Classification of ALL was first done using the FAB (French, American, and British) system, which categorized ALL based on cell characteristics and the behavior shown when certain staining techniques were performed. In light of new techniques that have become available such as flow cytometry and cytogenetics, the FAB system has been replaced by the WHO system, which differentiates cases of ALL according to phenotype.
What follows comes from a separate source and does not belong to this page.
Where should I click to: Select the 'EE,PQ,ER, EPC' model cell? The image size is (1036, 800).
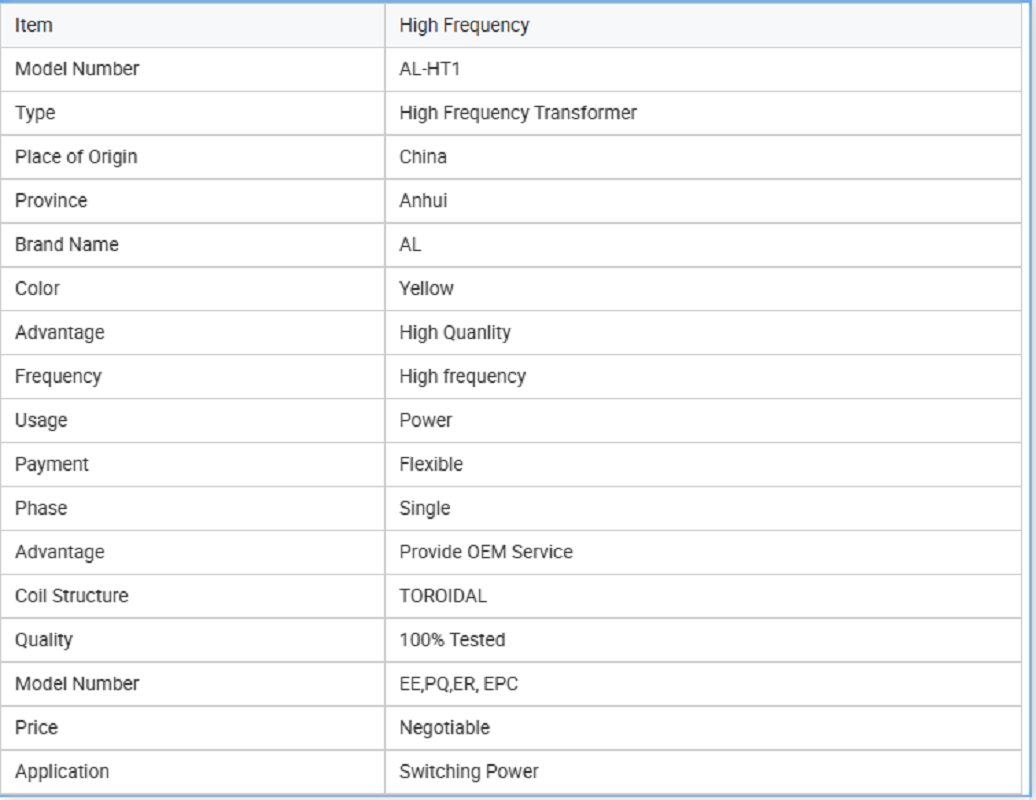tap(459, 684)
- Precursor B-cell leukemia: We find recurring genetic anomalies, and 7 subtypes are defined:
- t(9;22)-BCR/ ABL 1
- t(v;11q23)-MLL rearrangement
- t (12;21) TEL-AML1 (ETV6 – RUNX 1)
- Hyperdiploid ALL
- Hypodiploid ALL
- t(5;14) IL 3 –IgH
- t(1;19) TCF-3 –PBX1
- Precursor T-cell leukemia: We find a distinct biological subtype characterized by absence or weak expression of CD5. This subtype is associated with poor prognosis when currently used ALL treatment approaches are used.
- Mature B-cell leukemia (Burkitt's leukemia): to distinguish between leukemia and lymphoma, the bone marrow is examined for blast infiltration (if this is over 20%, the disease is leukemia, while if it is under 20%, it is lymphoma).